As endurance athletes, we find ourselves to be quite humbled more often than not. The truth is that on race day only a select few have the opportunity to win the over all race and a few others that will take home the age group titles.
So how do we motivate ourselves to compete in something that we know we will not win? We put in hours on top of hours, pushing pedals, pulling water, charging hills and making our family and friends think that we are all crazy! (In a lot of ways they are right) The answer is so that we can say that we did.
Our PRs are our goals, t-shirts our rewards and the fact that we took on a challenge and completed it is our satisfaction. We brag about our times, wear our shirts like a badge of honor and smile when we see others jump on the endurance bandwagon because they see what we have accomplished.
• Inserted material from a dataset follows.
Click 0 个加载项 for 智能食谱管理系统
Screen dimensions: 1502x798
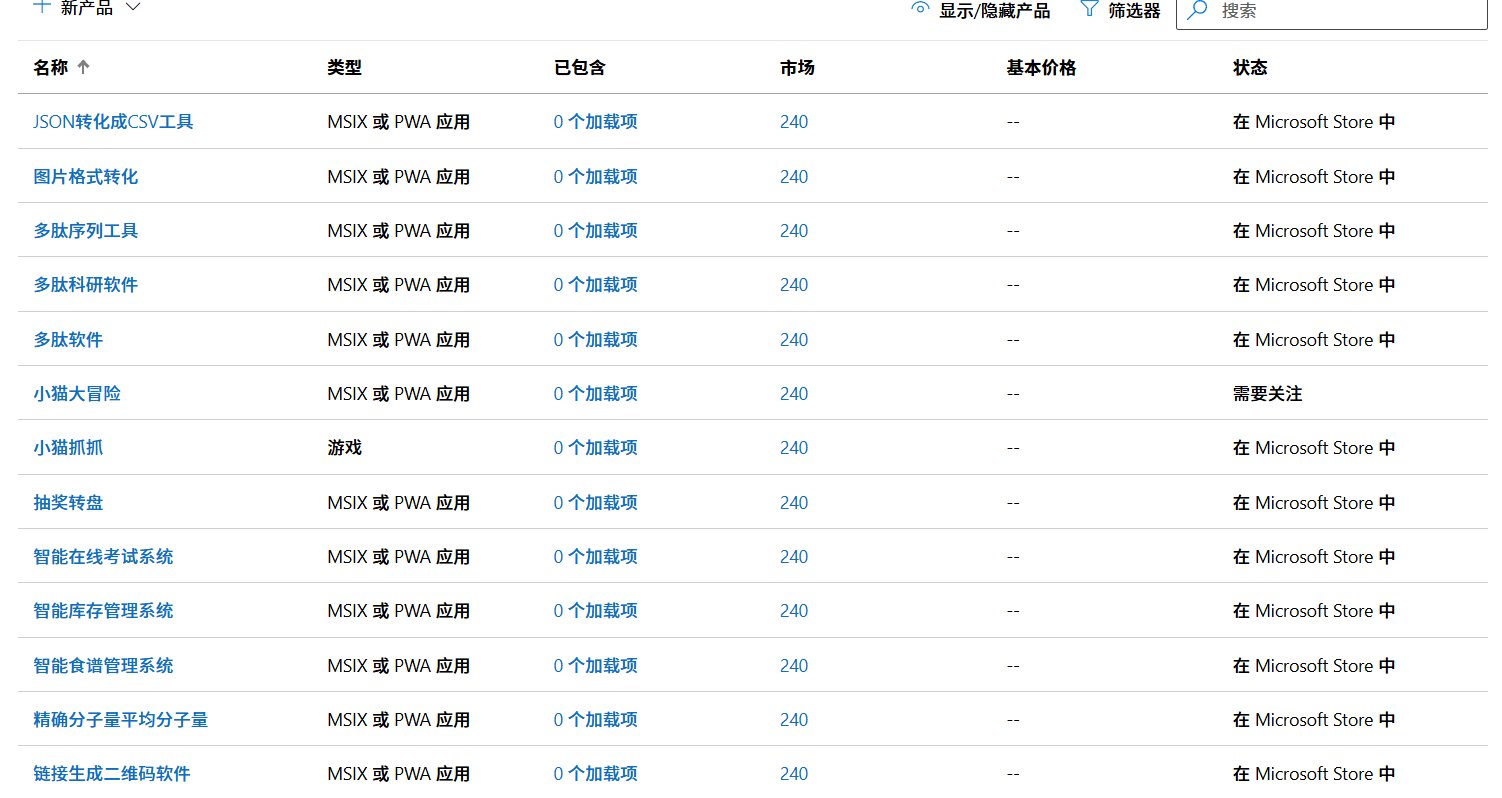coord(595,666)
It is so easy for each and every one of us to inspire others. This is a responsibility and an honor that we should all recognize. I see it as a psychological reward in the sense that I am leading by example of a healthy and competitive lifestyle.
It takes a lot of time, effort and support for us to compete in this madness the way we do. I learned the hard way that we cannot do this on our own. In order to meet our goals we have our training partners, our families, our friends and more than anything else we need each other in order to cross the finish line.
We need our training partners for obvious reasons. I have had the pleasure of training with my life long friend Jerry Carroll. Jerry is a man of amazing character, drive and motivation. Anyone who has ever seen him compete in anything knows that he is a great athlete and anyone who has ever talked to him knows that he is 10 times a better person. I am a better man and athlete because of him.
We need our family and friends. They are the ones that give us rides to the races, ask us about our training days and give us a nudge when we need it.
I do my long runs on Sundays. It is a figure eight route that starts and finishes at my front door. The front of the subdivision is the half waypoint and my favorite part of the day. It is a long flat boring portion of the route where I tend to run out of water and food. Every Sunday between 8:00 and 8:15 my 14 year old son is standing at the front of the subdivision with a cold water bottle and 2 Power Gels for me. He starts cheering for me as soon as I top the hill, hands me the supplies and pats me on the back as I pass. I have a goal that he will never see me walk in a race. I could not do this without him.
We all some times get into the mind set on race day that we are on our own. Nothing could be farther from the truth. Our biggest motivation on race day should be each other. How many times have you been struggling up a long hill and someone passes you with a word of encouragement and it made you pick up the pace? Now, how many times have you said something to someone struggling up a hill? We can make a difference every time we race.
A few years ago, when I was somewhat fast, I passed a guy in the last few hundred meters of a 10 K. I had been chasing him the entire race and he had a great pace the whole day. He was just out of gas. As I past him I said, “I have been chasing you all day! Don’t let me beat you now”! He picked up the pace and we sprinted to the finish line together. We broke the tape in 43:34. We shook hands and caught our breath and he thanked me for saying something to him. He said that he beat his PR by almost 20 seconds and would not have done it if I had not said something.
You just never know when you are going to make a difference in someone’s life.
– WE NEED EACH OTHER
Train hard and may the wind be at your backs!